Objective: Extract every line below that contains the string "screenshot".

Material to process:
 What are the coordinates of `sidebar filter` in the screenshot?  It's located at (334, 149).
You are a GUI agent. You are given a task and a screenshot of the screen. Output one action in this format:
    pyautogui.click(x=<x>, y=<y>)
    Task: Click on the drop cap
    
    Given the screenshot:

Response:
 What are the coordinates of `sidebar filter` in the screenshot?  It's located at (334, 149).
You are a GUI agent. You are given a task and a screenshot of the screen. Output one action in this format:
    Given the screenshot:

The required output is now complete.